More likely is a dispersion of London-based employees to several European urban centres, said Peter Leyburn, EMEA director of client services at Colliers International.

“Many banks already have second homes – for example, Standard Chartered in Dublin and Goldman Sachs in Frankfurt,” he said.

Leyburn believes the German city – the subject of a recent IPE Real Estate City Focus – has taken an “early lead, but nowhere near the level you’d expect”.

Colliers has researched the attractiveness of European cities in terms of cost and quality of life, and Paris and Frankfurt both scored highly. But Leyburn said no “single city can accommodate 100,000 jobs”, referring to last year’s estimates for job losses in London.

Matthew Elliott, senior fellow at the Legatum Institute, a think thank, and former chief executive of the Vote Leave referendum campaign, said New York or Hong Kong are likely competitors to London.

Technology will be much more damaging for the City than Brexit in the coming years, said Karel Lannoo, chief executive of the Centre for European Policy Studies.

Leyburn agreed: “Politics is only one factor.”

He added that some London-based banks have created working teams – but for now have chosen to exclude real estate teams.

“They are not sitting in the room at the moment,” he said. “Occupiers are as uncertain as we are.”

Elliott – regarded as the mastermind of the UK’s Brexit vote last June – said London will “thrive for many years to come”.

The City of London, however, “could be the toughest area of negotiation”, he said, although a UK-EU deal in this area will be “mutually beneficial”. He added: “Difficulties will be overcome.”

In a straw poll, 82% of INREV delegates did not think the UK has a clear negotiating position, while 74% said they are not optimistic for positive outcome from UK-EU negotiations.

However, Lannoo said fragmentation is “a cost for all of us”. He said “the UK will suffer much more than the EU”, pointing to the high loss in GDP per capita to be borne by the UK from Brexit.

“It’s a very difficult issue ideologically and I don’t think we will have a deal.”

For economist Anders Borgs, the “biggest negative impact is less free trade and a less dynamic Europe”.

He said: “So the likes of Sweden and Germany could face the biggest problems.

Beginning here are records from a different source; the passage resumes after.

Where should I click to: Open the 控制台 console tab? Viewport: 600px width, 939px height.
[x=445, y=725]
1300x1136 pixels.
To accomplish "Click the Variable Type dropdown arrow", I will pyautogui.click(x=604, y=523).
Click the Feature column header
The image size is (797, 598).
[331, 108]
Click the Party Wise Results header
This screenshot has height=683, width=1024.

The UK will go well, with growth slightly higher than euro-zone”.

The prospect of other European countries attempting to leave the European Union is unlikely, Lannoo ventured.

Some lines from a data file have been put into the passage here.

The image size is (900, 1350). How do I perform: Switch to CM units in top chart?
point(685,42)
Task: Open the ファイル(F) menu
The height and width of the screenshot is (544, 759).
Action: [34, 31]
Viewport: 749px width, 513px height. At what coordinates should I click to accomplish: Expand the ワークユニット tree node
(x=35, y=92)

“Very few states allow themselves to do what the UK has done,” he said, despite growing levels of pessimism about the union’s future in Italy and France.

“The big question mark remains France,” he said. “More people [56%] in France are negative on the EU than in the UK [51%].”

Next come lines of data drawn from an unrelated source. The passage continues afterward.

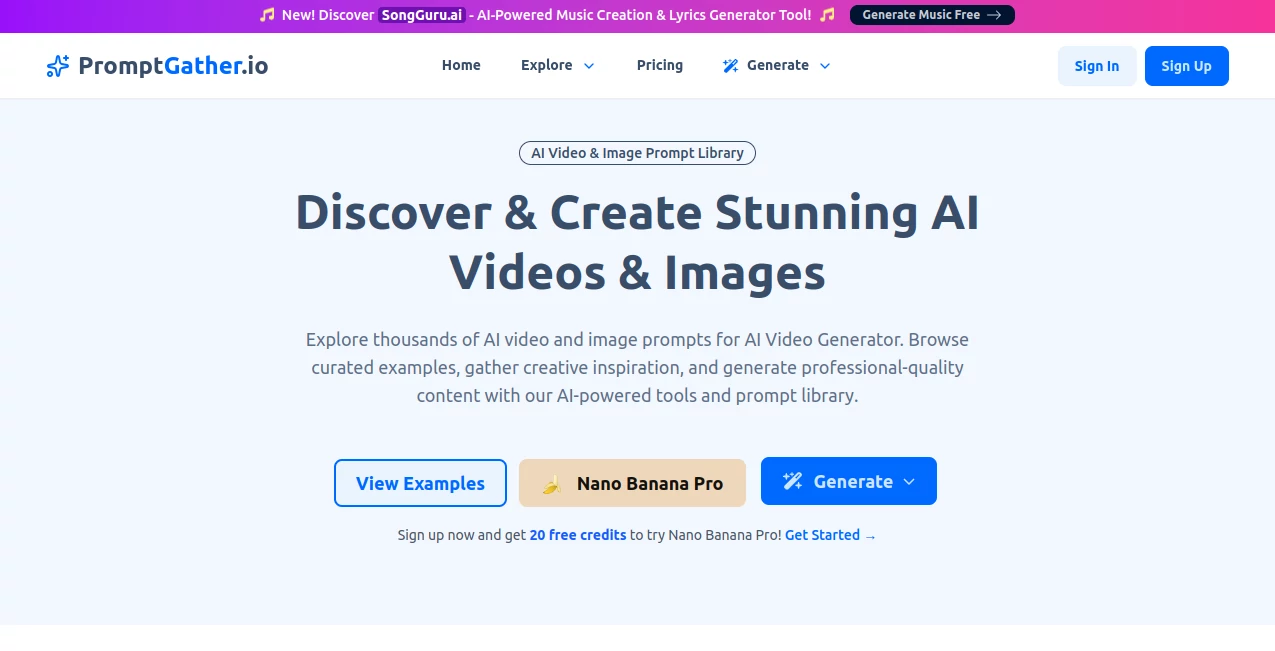This screenshot has width=1275, height=651.
Task: Click the View Examples button
Action: [420, 483]
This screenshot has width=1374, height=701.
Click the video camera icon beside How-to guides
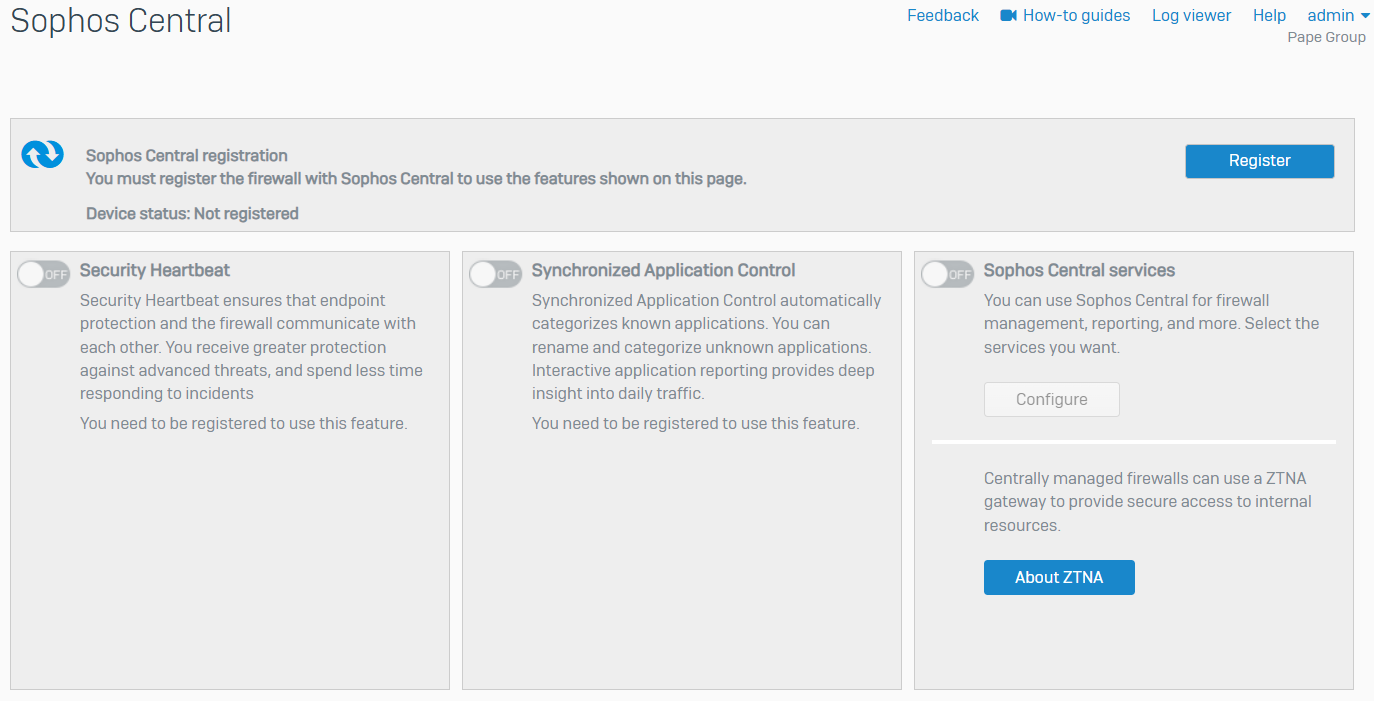[x=1008, y=15]
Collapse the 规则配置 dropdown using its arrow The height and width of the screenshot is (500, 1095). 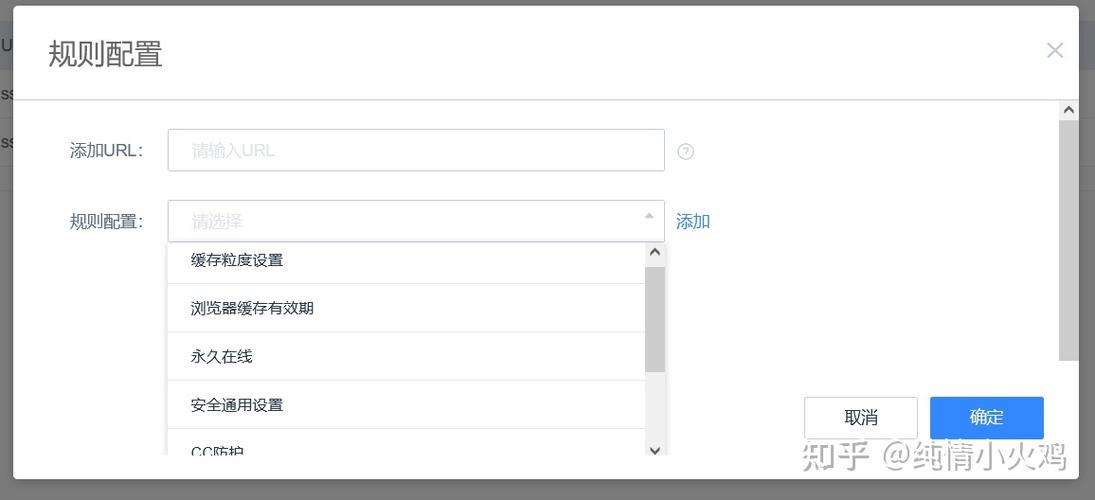[649, 216]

Italy, he said, has also become eurosceptic and pessimistic about the future of EU.

In a separate poll, 54% of INREV delegates selected political risk as the biggest threat to Europe this year.

In his keynote speech, Borg said: “This year will be fine, we’re not going to see Le Pen.

“But go to the next election, without improvements of living standards, then you will see populism has grown.”